Start of Block
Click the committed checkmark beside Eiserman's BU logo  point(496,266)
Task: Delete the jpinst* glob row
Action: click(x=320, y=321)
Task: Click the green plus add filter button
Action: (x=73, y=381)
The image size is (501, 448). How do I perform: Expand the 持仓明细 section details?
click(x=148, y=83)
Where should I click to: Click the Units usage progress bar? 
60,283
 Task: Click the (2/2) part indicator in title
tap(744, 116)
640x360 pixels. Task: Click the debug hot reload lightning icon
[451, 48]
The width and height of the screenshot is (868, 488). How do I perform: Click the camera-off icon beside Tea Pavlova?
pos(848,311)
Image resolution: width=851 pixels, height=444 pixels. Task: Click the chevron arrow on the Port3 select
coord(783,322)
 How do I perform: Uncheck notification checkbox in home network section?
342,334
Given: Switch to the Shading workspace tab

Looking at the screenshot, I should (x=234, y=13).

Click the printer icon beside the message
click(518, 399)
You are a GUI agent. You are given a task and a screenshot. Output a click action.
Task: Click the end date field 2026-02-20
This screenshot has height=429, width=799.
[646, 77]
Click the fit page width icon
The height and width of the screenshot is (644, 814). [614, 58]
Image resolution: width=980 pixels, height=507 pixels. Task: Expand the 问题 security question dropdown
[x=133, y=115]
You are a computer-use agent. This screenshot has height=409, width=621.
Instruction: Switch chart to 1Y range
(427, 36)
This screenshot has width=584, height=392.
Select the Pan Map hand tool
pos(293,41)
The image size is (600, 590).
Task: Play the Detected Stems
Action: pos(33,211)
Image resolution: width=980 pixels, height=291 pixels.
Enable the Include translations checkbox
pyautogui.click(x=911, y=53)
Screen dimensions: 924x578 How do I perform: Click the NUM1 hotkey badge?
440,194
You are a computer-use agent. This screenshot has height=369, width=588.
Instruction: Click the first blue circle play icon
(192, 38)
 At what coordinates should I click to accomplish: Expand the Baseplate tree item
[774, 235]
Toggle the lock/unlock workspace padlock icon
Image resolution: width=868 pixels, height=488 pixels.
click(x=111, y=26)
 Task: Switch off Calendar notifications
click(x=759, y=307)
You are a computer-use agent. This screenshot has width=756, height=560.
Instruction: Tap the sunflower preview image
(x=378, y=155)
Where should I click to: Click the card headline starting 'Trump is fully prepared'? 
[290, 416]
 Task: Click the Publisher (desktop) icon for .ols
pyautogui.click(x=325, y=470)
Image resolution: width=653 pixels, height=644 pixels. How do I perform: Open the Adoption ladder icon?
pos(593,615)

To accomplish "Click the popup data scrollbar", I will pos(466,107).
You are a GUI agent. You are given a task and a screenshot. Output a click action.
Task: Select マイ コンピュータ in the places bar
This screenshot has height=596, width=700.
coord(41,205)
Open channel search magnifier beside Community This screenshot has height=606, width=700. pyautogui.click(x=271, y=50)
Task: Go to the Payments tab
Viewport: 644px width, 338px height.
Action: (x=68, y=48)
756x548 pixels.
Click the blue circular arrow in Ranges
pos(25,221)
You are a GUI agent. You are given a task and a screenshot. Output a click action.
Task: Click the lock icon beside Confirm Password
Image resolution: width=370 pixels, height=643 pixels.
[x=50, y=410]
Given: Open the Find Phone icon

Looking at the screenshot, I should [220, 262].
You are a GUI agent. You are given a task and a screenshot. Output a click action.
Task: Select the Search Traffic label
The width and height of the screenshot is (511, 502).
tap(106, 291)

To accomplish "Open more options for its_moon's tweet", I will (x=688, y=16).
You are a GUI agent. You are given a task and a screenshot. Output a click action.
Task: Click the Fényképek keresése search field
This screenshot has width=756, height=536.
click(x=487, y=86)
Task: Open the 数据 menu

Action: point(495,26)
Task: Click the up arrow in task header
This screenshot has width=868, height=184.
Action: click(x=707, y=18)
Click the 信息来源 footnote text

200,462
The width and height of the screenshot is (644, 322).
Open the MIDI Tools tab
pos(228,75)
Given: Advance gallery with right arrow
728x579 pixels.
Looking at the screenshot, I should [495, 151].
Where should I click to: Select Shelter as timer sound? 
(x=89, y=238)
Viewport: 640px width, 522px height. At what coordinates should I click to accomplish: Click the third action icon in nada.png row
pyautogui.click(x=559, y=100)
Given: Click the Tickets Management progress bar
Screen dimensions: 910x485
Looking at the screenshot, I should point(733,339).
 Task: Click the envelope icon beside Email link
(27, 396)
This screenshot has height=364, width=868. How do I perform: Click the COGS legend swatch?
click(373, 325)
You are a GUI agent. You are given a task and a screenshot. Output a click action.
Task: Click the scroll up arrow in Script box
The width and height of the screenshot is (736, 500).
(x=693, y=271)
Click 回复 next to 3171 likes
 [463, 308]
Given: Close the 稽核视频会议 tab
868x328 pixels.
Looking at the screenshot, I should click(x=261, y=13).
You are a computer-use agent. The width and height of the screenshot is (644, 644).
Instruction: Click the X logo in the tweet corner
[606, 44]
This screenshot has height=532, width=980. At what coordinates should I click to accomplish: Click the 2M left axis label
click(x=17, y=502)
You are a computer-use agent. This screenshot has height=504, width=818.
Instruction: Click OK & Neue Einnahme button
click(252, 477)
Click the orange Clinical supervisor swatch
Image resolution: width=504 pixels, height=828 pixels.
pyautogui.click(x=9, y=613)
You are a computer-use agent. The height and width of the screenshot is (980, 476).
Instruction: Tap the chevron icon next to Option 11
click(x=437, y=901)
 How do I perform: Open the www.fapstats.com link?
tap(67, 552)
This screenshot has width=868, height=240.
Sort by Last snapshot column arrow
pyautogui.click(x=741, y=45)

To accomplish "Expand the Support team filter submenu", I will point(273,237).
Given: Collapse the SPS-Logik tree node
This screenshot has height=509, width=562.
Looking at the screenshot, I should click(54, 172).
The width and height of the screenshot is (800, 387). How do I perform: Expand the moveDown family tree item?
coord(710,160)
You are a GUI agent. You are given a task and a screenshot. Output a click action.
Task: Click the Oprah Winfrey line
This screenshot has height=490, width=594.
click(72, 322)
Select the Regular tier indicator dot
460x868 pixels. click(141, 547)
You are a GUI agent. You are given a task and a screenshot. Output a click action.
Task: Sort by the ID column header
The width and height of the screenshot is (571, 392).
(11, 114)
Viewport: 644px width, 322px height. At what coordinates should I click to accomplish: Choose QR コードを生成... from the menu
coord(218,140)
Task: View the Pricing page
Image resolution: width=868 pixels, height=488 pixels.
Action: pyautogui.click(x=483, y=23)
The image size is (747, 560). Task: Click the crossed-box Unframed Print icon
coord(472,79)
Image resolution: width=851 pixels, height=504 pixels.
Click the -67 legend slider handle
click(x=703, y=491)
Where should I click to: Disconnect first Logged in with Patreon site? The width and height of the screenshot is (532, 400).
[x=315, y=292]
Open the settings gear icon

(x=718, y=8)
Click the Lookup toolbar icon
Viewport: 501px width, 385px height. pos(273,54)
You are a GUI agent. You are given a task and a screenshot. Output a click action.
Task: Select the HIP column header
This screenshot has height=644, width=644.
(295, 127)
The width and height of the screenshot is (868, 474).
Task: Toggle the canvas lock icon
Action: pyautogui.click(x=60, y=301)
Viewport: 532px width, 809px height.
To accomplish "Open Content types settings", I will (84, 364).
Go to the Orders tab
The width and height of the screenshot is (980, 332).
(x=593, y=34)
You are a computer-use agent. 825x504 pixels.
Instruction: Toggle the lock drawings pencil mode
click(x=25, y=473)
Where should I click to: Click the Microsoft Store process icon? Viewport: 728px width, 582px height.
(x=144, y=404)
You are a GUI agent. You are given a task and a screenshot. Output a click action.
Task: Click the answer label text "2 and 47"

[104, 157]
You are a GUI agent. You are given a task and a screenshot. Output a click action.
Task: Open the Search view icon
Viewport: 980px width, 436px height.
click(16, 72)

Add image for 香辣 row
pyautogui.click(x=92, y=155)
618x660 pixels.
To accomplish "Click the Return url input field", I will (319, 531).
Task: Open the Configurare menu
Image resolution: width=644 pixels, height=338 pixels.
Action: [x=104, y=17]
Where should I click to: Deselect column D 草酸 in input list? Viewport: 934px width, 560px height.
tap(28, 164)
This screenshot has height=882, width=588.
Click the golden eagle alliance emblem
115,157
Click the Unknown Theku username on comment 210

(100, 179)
End of Block
### THE TASK:
Nothing but a number is expected here: the number of lines in the entries that include the word "header".

### EXERCISE RESULT:
3